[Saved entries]

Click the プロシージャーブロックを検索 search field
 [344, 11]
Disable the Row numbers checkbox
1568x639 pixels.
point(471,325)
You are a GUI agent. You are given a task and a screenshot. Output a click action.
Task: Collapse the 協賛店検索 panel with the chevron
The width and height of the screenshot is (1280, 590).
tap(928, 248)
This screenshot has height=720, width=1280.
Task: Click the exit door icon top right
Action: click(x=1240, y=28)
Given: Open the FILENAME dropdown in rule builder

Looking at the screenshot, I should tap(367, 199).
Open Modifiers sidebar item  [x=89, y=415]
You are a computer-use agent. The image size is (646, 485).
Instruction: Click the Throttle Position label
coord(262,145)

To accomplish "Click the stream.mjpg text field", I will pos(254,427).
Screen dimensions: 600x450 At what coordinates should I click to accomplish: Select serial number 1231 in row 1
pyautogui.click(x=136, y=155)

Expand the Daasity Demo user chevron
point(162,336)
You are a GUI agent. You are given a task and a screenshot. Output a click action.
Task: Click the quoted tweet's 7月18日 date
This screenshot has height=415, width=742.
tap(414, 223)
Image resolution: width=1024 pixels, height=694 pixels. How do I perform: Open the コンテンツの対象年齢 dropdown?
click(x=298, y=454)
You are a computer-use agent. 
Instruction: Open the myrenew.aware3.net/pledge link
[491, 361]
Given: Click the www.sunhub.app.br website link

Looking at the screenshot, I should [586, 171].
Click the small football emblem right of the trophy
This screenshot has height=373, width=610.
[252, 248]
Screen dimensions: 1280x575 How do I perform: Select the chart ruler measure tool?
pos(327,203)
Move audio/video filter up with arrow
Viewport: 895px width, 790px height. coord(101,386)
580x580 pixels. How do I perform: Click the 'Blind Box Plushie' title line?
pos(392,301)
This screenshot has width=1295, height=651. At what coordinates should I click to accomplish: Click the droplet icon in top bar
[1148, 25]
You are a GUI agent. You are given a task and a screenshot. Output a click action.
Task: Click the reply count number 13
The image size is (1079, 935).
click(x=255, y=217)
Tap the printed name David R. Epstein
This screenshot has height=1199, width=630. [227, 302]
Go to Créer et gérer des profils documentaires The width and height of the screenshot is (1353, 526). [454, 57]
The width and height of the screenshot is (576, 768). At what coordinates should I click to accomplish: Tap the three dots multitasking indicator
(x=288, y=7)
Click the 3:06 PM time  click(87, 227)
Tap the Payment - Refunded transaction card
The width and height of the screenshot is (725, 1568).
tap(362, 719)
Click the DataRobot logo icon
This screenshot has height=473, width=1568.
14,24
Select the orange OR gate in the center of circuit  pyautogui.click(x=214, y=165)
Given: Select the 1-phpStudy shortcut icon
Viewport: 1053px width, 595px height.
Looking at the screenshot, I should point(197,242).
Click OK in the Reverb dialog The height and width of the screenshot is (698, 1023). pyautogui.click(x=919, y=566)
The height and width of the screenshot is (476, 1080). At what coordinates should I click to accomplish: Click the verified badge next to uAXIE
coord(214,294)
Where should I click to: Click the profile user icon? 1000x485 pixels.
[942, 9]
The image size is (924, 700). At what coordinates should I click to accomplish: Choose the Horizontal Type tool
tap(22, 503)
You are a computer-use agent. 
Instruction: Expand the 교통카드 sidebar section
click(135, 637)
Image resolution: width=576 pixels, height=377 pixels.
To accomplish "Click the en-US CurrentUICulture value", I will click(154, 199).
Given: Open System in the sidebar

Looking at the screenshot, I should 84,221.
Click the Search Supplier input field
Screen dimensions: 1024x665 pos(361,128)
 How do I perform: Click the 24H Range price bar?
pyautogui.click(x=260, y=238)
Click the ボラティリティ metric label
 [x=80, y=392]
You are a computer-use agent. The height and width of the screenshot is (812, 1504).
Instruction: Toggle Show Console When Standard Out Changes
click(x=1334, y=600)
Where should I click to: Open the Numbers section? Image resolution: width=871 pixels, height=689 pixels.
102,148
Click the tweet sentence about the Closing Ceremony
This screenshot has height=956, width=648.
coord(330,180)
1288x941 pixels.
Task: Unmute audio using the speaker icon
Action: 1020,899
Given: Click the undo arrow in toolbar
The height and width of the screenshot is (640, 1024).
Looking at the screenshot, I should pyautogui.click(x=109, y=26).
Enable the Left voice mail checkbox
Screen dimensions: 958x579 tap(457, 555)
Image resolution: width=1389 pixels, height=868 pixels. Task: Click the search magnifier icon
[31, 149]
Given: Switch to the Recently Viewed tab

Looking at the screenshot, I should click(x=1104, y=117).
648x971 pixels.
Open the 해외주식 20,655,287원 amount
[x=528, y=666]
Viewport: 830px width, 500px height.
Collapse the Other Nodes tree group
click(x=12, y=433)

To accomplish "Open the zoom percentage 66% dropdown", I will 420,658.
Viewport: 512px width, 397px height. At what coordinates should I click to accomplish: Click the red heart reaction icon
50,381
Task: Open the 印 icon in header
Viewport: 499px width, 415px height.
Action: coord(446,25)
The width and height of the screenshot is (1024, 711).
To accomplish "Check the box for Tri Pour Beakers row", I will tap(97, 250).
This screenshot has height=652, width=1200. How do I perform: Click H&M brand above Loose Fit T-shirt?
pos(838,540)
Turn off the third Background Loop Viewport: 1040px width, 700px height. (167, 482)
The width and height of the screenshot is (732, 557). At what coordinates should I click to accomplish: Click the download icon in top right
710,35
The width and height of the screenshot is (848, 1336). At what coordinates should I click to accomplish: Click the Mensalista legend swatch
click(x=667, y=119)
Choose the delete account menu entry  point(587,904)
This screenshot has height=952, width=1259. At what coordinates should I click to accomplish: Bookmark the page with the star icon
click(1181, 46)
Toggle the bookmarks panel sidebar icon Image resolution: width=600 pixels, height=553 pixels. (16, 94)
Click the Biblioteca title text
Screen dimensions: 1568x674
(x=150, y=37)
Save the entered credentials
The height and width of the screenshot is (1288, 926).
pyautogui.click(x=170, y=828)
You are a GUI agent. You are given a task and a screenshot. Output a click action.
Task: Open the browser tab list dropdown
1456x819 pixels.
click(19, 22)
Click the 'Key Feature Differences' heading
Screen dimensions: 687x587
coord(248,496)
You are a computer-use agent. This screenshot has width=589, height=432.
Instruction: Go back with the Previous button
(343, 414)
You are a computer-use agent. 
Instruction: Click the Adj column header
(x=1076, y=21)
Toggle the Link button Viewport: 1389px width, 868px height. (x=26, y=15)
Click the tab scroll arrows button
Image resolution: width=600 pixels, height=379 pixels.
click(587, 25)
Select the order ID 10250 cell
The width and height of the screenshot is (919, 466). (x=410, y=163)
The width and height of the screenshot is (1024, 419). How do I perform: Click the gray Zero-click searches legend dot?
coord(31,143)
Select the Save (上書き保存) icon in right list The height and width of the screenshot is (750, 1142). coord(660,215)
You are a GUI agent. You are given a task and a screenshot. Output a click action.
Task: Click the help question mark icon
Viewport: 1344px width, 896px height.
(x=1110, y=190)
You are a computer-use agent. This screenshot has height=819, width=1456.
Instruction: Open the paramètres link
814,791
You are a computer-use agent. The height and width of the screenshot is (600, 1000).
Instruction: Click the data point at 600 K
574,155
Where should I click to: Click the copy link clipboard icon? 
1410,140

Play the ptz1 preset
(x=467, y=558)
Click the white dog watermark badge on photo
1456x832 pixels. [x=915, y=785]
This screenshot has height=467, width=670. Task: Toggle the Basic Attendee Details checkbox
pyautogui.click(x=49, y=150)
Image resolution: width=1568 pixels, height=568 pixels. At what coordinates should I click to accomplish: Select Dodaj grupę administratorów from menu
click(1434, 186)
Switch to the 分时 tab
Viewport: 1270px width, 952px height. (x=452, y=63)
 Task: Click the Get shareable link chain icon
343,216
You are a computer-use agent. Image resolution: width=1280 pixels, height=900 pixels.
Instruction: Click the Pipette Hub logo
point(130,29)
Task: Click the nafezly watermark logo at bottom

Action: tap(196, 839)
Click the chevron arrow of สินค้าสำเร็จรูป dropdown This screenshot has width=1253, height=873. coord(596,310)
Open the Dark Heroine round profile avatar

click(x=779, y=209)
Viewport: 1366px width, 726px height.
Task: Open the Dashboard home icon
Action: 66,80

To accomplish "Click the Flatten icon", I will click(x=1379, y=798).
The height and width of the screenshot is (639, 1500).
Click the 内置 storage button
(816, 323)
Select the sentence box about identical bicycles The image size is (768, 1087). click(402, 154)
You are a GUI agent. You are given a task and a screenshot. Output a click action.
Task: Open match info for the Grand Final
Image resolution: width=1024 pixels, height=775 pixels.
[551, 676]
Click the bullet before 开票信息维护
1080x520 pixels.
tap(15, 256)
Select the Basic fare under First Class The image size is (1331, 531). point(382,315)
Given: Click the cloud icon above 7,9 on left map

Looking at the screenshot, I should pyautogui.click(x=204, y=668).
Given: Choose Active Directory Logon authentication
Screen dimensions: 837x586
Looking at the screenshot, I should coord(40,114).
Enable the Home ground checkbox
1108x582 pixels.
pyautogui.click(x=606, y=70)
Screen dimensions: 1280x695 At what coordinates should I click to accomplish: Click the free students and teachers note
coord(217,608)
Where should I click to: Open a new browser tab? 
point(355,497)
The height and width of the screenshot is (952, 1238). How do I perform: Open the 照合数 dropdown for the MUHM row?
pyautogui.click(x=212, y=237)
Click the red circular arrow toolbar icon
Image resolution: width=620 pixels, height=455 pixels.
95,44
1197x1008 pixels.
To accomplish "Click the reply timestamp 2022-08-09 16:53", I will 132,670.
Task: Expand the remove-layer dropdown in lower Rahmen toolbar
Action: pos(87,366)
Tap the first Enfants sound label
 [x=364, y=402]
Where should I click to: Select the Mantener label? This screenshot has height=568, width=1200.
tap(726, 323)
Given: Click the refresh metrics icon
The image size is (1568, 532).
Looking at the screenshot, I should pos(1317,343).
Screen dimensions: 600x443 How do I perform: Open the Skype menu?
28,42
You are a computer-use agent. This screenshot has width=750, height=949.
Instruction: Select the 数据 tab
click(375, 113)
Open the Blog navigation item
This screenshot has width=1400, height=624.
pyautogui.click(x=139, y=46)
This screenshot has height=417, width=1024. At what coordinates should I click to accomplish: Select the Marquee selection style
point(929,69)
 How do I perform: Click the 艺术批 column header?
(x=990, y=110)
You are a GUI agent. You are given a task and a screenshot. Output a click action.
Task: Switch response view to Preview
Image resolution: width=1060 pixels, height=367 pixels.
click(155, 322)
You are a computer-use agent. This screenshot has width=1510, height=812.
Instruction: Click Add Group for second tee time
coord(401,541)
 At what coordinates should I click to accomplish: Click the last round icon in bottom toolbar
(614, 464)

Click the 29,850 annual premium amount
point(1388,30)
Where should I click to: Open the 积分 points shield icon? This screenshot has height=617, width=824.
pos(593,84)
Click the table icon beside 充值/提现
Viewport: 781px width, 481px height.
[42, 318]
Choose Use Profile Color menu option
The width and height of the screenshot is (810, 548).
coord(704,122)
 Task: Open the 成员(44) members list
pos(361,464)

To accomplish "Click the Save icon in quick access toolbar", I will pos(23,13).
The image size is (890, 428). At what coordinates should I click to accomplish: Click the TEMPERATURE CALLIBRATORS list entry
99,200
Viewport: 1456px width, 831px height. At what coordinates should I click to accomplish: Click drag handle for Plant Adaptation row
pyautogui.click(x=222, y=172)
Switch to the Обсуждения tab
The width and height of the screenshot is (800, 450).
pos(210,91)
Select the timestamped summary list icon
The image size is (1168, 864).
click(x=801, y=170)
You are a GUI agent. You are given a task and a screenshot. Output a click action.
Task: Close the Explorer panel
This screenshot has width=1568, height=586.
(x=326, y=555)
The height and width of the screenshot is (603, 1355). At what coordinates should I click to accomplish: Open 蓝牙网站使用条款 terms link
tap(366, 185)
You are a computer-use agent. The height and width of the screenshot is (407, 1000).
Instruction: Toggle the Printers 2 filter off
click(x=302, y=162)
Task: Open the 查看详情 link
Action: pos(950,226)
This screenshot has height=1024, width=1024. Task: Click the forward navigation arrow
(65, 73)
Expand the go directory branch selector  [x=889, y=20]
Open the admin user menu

*Task to carry out*
Copy exactly the lines above, from the one containing "Where should I click to: Open the 积分" through the very last line.

*Worked solution*
Where should I click to: Open the 积分 points shield icon? This screenshot has height=617, width=824.
pos(593,84)
Click the table icon beside 充值/提现
Viewport: 781px width, 481px height.
[42, 318]
Choose Use Profile Color menu option
The width and height of the screenshot is (810, 548).
coord(704,122)
 Task: Open the 成员(44) members list
pos(361,464)

To accomplish "Click the Save icon in quick access toolbar", I will pos(23,13).
The image size is (890, 428). At what coordinates should I click to accomplish: Click the TEMPERATURE CALLIBRATORS list entry
99,200
Viewport: 1456px width, 831px height. At what coordinates should I click to accomplish: Click drag handle for Plant Adaptation row
pyautogui.click(x=222, y=172)
Switch to the Обсуждения tab
The width and height of the screenshot is (800, 450).
pos(210,91)
Select the timestamped summary list icon
The image size is (1168, 864).
click(x=801, y=170)
You are a GUI agent. You are given a task and a screenshot. Output a click action.
Task: Close the Explorer panel
This screenshot has width=1568, height=586.
(x=326, y=555)
The height and width of the screenshot is (603, 1355). At what coordinates should I click to accomplish: Open 蓝牙网站使用条款 terms link
tap(366, 185)
You are a computer-use agent. The height and width of the screenshot is (407, 1000).
Instruction: Toggle the Printers 2 filter off
click(x=302, y=162)
Task: Open the 查看详情 link
Action: pos(950,226)
This screenshot has height=1024, width=1024. Task: Click the forward navigation arrow
(65, 73)
Expand the go directory branch selector  [x=889, y=20]
Open the admin user menu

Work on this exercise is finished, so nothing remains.